The cuts illustrate how at its core Division I college sports is a business, whether schools make money at it or not. (Temple loses millions.) That letter of intent is a contract written by attorneys. It serves a purpose, since without it, coaches wouldn't know who is fully committed to a school and the recruiting scene would be utter chaos.
"It stinks for Shelby, but she's going to find a college," her mother said. "It's heartbreaking for those girls already there."
Could Temple go beyond the letter of intent and decide to honor its commitment? Of course, but according to DiPietro, the school chooses not to do so. DiPietro said another high school senior who signed "may have still come here . . . she wants to do pharmacy. We have the top pharmacy school in the country."
He checked with the compliance department, DiPietro said, which checked into it further.
"We were told that all the NLIs were null and void and we won't honor them," DiPietro said. "Maybe if push came to shove we could get them here for one year. But why are they going to want to come here for one year?"

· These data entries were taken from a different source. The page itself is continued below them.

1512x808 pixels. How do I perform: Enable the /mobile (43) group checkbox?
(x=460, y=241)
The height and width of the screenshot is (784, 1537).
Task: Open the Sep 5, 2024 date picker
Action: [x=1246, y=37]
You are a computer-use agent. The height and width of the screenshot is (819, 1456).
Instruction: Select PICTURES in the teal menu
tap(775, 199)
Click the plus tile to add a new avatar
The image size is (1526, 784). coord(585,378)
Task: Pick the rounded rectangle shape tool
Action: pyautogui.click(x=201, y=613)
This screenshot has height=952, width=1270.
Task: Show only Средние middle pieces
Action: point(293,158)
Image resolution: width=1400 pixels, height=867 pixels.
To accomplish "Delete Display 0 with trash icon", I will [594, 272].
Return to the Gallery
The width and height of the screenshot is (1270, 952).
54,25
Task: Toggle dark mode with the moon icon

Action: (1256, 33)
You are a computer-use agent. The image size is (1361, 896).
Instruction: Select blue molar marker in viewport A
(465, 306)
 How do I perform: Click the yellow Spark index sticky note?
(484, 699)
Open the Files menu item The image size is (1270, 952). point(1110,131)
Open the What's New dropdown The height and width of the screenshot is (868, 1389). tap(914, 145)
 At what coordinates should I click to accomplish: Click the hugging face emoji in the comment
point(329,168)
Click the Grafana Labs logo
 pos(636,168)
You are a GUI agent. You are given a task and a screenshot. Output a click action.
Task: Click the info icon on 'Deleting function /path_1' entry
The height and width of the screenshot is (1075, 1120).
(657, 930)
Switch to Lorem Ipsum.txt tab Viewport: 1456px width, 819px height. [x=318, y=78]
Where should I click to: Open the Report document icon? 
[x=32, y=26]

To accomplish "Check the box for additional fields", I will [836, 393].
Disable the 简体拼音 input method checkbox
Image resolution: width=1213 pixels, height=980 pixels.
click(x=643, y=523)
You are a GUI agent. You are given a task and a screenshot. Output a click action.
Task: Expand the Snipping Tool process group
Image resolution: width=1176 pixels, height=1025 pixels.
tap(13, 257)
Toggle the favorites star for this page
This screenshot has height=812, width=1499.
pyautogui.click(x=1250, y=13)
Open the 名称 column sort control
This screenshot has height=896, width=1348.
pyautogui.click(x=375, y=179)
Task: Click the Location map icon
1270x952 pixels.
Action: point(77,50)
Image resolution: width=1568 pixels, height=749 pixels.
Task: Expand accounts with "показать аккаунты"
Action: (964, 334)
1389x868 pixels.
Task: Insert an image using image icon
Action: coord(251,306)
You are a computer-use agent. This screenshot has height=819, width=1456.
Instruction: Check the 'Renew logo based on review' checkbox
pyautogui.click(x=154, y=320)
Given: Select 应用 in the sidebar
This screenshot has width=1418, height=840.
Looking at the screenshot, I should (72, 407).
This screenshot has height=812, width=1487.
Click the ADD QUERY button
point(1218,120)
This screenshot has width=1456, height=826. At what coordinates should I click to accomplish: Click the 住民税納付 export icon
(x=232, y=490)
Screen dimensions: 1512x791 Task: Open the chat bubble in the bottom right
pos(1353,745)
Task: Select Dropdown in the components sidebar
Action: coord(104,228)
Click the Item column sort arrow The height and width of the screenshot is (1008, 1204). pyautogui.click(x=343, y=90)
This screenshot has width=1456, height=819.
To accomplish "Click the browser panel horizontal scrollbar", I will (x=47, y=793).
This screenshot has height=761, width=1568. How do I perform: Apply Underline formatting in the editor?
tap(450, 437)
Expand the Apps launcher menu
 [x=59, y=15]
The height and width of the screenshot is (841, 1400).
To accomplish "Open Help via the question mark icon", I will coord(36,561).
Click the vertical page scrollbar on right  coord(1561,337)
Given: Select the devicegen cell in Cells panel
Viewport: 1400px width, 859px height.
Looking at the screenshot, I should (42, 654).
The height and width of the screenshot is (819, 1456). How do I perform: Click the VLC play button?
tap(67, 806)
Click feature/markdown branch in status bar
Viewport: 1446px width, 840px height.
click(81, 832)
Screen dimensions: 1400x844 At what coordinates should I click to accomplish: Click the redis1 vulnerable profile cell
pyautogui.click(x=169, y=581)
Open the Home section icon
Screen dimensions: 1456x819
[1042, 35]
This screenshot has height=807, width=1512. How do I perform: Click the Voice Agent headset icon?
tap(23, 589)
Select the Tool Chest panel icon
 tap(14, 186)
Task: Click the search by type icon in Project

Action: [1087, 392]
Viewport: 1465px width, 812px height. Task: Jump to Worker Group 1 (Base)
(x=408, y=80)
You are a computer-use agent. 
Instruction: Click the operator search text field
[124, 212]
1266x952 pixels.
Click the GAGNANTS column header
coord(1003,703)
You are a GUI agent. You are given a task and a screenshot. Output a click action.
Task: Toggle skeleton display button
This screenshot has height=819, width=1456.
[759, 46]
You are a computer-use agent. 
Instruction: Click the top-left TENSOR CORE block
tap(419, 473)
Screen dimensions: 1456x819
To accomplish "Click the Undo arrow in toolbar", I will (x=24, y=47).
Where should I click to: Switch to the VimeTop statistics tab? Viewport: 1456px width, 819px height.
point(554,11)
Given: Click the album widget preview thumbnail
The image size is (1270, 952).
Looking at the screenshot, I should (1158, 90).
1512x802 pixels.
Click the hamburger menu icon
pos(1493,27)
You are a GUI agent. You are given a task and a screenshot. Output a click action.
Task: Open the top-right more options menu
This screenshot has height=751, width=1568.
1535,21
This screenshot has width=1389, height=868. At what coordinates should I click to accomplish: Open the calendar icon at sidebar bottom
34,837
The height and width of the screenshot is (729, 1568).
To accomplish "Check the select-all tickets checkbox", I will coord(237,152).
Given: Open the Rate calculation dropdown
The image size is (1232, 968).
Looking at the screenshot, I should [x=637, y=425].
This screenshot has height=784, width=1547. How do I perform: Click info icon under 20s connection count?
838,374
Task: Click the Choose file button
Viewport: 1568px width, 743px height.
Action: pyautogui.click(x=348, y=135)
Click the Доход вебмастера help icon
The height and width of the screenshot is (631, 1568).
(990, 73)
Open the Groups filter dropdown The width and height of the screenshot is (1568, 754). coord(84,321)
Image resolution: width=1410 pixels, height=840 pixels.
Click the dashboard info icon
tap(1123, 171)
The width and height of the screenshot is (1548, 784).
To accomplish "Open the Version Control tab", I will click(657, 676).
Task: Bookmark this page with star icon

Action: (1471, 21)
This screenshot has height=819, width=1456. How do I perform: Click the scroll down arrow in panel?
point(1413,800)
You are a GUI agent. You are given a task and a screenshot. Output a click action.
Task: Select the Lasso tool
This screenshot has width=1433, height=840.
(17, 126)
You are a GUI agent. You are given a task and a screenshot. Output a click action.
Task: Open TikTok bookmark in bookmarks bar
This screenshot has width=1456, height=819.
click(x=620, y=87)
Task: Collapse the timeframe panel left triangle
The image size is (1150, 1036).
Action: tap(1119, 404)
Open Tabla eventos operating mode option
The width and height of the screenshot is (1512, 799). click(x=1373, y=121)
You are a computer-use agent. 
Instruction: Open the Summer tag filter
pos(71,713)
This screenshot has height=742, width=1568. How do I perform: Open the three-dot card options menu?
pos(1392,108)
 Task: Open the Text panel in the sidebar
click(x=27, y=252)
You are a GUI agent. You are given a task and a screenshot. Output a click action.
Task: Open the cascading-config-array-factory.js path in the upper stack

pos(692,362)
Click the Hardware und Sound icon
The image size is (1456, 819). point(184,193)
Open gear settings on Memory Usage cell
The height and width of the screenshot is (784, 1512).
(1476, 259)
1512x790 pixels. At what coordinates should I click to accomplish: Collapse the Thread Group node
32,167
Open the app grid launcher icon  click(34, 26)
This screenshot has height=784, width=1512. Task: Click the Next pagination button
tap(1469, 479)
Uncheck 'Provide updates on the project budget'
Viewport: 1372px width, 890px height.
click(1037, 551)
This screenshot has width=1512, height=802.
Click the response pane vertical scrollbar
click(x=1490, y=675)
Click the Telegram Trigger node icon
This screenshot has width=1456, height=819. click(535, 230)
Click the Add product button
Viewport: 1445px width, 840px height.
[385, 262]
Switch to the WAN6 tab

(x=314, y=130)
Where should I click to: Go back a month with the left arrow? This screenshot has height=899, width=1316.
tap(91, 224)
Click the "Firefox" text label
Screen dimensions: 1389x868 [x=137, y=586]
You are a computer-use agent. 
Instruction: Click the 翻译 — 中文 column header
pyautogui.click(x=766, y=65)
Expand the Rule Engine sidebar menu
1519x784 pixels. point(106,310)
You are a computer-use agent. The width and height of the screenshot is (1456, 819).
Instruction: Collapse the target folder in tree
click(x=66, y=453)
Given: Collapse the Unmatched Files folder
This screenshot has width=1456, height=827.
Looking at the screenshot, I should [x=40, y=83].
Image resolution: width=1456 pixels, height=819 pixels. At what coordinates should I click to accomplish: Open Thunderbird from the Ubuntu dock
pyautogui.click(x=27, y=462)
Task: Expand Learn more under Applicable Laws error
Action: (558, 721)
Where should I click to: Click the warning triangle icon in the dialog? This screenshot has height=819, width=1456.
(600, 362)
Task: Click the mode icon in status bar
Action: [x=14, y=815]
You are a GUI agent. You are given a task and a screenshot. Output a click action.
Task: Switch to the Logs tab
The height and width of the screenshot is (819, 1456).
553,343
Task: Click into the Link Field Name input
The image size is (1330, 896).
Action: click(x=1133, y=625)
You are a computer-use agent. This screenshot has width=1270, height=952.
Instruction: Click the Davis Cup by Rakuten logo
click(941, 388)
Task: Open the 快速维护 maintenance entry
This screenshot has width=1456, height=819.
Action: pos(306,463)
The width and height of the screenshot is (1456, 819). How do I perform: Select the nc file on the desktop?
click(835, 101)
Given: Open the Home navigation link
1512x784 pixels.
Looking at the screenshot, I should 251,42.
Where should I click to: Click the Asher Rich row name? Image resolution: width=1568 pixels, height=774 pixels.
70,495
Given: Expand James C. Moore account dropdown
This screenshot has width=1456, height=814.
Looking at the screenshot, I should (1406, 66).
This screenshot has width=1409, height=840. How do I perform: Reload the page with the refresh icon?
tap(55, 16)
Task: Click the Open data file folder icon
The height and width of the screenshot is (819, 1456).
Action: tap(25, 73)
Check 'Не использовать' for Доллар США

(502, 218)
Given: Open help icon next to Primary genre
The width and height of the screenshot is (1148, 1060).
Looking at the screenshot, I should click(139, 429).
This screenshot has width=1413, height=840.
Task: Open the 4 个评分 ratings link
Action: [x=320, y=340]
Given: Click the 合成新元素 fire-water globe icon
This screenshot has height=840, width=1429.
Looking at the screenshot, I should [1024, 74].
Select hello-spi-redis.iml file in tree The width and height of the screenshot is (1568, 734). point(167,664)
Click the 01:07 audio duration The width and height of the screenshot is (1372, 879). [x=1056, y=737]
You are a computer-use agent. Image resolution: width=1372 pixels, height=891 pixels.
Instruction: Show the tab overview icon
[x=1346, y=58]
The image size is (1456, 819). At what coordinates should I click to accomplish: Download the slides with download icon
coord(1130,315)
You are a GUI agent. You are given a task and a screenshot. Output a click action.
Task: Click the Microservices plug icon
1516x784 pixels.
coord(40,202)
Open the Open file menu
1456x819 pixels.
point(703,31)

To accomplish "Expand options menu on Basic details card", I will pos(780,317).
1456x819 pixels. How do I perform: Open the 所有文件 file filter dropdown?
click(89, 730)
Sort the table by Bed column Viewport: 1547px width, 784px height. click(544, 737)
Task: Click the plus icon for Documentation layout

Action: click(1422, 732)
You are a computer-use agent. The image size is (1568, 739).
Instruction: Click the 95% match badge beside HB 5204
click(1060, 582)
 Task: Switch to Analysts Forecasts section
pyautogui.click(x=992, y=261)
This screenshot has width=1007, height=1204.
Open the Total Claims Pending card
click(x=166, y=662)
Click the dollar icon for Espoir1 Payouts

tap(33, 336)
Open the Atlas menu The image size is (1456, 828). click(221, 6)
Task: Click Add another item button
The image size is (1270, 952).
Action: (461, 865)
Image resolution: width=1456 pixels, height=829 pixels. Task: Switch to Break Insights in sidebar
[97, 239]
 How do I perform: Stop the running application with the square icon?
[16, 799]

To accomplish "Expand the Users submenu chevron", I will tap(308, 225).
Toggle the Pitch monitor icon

Shelby's emotions were exactly what you'd expect.
"That whole weekend was feelings of really deep depression, holding back tears, and then going to the polar opposite, the anger," she said, remembering how she turned on the television and there was Temple playing basketball against Texas.
"I can't even watch this - I'm rooting for the other team," she remembers yelling.
Stracher intends to play college softball so the Owls are out for her. Her feelings for Temple aren't completely null and void, however. DiPietro is doing what he can to help her find another school. The Owls team, which will play through the spring, has a trip to Connecticut in April and Shelby plans to be there to support the girls she had gotten to know.
Just don't look for her to be wearing Temple colors.
"We had bought so much Temple gear," Shelby said.
When Temple announced the cuts, she went into her closet that night, Stracher said, grabbed every piece of gear with an Owl or T on it, brought the pile into her older sister's room. No letter was needed to show the gesture's intent.
"Here you go," she said, flinging the clothes.